Altine clarified that what Animal Place believed to be a formal, board-approved policy was merely former SPCA CEO Rick Johnson’s way of diverting attention from the issue. “Official events” would be those open to the public, excluding volunteer appreciation and staff-only events. However, in reality, all official events are sponsored, and therefore, nothing actually would have been affected by this rule.
Johnson was unavailable for comment.
Sturla was unable to say when this supposed policy was enacted, only that she learned it was not being honored in September after pepperoni pizza was brought in for the staff and chicken was an option at a volunteer appreciation event, neither of which were official SPCA events.
Altine confirmed that both food selections were made available, along with the same vegetarian options that his predecessor had served. The reaction from SPCA staff and volunteers was overwhelmingly positive, according to Altine.
Yet even after Altine explained to Sturla that there had never been an official policy, she continues to maintain that a formal vegan meal policy was put in place. The Animal Place website still pushes a petition that criticizes Altine. “My biggest concern is that when one nonprofit attacks another, everybody loses,” Altine said.
Sturla insisted that this was not her goal.
“I encourage Sacramento residents to support the SPCA,” she said. “At the same time I would encourage them to respectfully ask the SPCA to please adopt a vegan menu policy or to at least go back to what they had.”
Sturla insists that eating meat at SPCA events sends mixed messages and asks the SPCA to move toward an “ethically constant mission.” Animal Place also conducts outreach and education on animal farming and veganism, according to its mission statement.
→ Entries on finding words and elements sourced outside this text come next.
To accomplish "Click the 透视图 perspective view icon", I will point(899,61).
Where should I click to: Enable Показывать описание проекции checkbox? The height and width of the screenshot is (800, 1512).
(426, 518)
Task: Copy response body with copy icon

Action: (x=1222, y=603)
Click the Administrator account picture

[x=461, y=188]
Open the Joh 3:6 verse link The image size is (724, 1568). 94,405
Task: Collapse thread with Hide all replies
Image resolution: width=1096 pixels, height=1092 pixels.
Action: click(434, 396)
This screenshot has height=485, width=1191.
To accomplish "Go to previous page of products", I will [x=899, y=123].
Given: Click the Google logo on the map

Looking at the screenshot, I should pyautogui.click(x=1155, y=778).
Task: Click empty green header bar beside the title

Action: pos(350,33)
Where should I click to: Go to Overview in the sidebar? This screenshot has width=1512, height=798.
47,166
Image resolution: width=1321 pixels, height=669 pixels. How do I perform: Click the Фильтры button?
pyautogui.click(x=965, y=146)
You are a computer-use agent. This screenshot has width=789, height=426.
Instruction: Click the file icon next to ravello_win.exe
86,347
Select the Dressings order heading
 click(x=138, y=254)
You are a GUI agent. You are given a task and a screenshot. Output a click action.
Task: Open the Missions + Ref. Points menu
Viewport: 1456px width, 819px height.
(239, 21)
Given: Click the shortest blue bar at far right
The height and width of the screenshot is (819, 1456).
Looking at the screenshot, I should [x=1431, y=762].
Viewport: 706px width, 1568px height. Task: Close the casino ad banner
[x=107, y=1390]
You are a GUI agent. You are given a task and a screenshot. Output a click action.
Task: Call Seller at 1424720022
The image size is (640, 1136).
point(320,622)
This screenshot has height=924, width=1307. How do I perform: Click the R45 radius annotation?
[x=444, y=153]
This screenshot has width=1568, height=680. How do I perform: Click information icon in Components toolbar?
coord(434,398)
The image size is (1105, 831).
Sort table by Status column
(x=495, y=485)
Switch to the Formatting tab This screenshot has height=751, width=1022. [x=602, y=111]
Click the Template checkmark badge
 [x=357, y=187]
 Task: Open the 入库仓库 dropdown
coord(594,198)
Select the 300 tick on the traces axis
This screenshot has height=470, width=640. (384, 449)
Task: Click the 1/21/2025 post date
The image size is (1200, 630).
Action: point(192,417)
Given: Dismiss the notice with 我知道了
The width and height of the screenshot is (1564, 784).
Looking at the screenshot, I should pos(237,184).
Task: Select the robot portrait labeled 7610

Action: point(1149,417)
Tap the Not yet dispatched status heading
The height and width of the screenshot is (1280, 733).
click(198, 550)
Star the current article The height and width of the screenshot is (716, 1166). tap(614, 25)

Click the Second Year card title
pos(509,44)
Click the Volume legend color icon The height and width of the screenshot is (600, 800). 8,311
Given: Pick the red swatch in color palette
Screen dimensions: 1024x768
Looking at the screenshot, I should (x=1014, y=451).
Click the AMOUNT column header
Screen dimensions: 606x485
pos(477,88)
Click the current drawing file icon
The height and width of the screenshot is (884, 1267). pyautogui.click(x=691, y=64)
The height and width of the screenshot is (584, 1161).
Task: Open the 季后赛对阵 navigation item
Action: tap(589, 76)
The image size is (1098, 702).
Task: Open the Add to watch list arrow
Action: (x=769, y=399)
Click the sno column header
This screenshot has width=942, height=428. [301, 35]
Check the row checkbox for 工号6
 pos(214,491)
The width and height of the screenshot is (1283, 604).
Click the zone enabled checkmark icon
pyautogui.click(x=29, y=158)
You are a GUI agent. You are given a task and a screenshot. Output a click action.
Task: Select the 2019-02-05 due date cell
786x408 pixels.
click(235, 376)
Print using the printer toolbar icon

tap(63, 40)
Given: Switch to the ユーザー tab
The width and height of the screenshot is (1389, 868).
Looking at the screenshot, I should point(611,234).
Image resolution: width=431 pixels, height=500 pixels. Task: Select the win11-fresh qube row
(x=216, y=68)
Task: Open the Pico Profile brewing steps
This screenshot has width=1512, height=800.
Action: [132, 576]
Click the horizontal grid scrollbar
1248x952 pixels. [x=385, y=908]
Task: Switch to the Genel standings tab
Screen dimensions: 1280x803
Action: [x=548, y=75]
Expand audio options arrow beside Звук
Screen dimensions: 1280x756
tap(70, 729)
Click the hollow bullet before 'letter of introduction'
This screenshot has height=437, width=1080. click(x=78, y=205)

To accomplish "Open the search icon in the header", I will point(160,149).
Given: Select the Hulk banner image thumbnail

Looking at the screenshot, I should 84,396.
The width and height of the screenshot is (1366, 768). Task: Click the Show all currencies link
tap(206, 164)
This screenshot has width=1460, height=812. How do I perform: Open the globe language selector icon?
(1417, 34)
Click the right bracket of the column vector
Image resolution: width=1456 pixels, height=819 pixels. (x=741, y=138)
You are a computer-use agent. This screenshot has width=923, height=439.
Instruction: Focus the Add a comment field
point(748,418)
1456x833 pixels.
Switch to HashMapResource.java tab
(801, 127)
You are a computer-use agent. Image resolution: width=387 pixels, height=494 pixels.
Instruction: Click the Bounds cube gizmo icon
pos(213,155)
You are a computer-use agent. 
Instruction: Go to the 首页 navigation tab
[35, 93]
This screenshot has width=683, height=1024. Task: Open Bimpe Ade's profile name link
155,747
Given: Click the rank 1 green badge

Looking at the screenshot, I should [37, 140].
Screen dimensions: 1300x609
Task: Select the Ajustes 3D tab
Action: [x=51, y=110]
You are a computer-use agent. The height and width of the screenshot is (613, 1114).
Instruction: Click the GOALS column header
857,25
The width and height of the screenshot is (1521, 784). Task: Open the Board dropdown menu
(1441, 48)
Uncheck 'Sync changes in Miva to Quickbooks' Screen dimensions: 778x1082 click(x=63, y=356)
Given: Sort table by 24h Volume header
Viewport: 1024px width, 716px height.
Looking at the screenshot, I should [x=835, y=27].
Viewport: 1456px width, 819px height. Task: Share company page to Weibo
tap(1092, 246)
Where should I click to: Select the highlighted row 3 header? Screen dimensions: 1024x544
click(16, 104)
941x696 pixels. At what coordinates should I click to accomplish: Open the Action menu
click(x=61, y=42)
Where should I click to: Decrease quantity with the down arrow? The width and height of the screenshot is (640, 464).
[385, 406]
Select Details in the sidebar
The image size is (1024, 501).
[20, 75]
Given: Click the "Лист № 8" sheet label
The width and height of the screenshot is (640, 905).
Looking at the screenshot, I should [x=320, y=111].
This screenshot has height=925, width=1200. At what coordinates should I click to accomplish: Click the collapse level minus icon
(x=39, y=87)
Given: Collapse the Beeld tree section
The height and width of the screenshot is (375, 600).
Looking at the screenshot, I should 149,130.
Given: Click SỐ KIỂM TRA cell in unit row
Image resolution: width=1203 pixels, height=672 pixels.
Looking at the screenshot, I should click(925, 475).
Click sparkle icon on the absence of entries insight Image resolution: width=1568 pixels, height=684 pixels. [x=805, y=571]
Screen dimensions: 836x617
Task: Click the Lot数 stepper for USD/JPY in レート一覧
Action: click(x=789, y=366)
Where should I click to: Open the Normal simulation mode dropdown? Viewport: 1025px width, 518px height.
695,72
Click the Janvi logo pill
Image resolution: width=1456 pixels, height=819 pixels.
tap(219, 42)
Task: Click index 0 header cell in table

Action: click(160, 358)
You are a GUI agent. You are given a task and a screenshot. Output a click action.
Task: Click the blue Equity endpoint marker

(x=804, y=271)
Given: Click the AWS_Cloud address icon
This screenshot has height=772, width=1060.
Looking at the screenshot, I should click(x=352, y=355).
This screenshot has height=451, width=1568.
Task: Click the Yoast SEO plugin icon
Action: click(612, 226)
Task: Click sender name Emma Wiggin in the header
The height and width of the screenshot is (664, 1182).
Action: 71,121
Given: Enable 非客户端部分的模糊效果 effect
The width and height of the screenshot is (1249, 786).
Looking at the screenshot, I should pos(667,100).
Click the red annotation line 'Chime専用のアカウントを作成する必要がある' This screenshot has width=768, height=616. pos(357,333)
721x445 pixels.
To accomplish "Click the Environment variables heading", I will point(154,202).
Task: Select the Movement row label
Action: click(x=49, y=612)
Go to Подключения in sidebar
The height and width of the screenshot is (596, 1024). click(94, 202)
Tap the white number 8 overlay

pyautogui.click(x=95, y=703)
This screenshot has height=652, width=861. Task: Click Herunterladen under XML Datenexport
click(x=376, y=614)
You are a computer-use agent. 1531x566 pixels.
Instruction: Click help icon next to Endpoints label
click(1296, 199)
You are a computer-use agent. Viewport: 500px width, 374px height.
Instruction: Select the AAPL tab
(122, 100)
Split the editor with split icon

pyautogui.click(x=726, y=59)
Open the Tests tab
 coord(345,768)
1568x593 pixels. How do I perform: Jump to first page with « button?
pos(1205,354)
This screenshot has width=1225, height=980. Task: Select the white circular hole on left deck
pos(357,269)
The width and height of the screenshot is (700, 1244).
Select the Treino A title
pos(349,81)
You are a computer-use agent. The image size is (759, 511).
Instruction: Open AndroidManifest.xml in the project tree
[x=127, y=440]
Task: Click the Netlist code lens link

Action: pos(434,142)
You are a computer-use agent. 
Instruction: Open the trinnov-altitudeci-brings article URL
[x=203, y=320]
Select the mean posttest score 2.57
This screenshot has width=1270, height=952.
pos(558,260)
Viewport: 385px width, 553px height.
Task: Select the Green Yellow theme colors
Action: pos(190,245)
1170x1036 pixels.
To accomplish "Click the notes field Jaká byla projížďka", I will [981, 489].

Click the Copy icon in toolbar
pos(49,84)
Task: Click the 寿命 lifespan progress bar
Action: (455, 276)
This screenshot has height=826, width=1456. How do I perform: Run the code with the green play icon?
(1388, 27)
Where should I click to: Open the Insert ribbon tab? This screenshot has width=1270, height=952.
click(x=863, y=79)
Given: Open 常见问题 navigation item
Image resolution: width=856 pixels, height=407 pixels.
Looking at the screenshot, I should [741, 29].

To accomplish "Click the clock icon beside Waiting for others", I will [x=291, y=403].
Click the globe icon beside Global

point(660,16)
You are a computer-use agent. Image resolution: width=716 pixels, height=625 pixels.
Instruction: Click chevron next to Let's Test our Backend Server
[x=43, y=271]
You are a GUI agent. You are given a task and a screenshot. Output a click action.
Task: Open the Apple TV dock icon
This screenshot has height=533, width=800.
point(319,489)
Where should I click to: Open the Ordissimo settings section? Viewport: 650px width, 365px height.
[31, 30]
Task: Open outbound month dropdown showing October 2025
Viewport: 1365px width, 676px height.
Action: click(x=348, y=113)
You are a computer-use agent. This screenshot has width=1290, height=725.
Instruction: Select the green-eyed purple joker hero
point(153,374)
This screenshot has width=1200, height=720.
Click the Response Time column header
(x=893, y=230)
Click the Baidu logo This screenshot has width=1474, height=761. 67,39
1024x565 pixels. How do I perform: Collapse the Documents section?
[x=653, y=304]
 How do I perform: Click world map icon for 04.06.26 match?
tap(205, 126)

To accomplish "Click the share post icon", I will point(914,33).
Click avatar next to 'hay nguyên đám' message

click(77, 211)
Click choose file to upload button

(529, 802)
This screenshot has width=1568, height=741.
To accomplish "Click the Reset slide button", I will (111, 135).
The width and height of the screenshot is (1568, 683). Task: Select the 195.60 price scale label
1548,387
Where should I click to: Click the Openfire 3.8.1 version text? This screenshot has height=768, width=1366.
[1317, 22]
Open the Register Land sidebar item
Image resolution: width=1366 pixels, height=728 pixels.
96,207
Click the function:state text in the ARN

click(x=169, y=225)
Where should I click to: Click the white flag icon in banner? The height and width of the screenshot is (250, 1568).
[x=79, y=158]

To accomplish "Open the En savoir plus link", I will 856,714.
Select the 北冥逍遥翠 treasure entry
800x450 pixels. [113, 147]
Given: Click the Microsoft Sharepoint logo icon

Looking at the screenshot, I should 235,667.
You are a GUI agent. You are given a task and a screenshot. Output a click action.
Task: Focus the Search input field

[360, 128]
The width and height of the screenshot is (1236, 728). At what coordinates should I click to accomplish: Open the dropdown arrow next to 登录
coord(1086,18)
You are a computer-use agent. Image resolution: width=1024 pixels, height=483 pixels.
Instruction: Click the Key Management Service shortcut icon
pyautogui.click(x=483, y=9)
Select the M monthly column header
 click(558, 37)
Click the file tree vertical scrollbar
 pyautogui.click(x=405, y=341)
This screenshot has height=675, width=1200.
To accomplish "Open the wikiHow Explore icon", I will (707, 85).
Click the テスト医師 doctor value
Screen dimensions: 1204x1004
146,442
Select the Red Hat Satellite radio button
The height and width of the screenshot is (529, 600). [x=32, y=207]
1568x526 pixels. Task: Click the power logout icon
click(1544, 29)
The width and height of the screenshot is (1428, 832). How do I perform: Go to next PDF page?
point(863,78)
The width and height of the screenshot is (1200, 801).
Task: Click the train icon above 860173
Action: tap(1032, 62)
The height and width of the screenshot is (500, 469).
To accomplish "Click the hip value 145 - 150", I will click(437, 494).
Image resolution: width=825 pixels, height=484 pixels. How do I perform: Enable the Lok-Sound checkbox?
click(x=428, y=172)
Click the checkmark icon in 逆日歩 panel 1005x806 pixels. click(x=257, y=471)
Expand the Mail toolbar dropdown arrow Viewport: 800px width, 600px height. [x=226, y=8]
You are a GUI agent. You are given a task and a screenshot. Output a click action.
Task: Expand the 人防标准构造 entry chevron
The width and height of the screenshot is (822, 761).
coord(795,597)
While the general consensus of the public is that this is less of an issue that it is being made out to be, there are some, like Valerie Duran, who agree with Sturla. “It’s hard to please everyone,” said Duran, a longtime volunteer at Sacramento County Animal Care. “I say animals should be the priority at any animal care facility, even over volunteers.”
Interactions between members of the SPCA and Animal Place have been cordial, but Altine expressed confusion why this continues to be an issue when the two are already moving forward and collaborating on other projects.
“Animal Place does a lot of phenomenal work,” Altine said. “Their mission is important, but it’s not our mission. And we don’t all have to have the same mission.”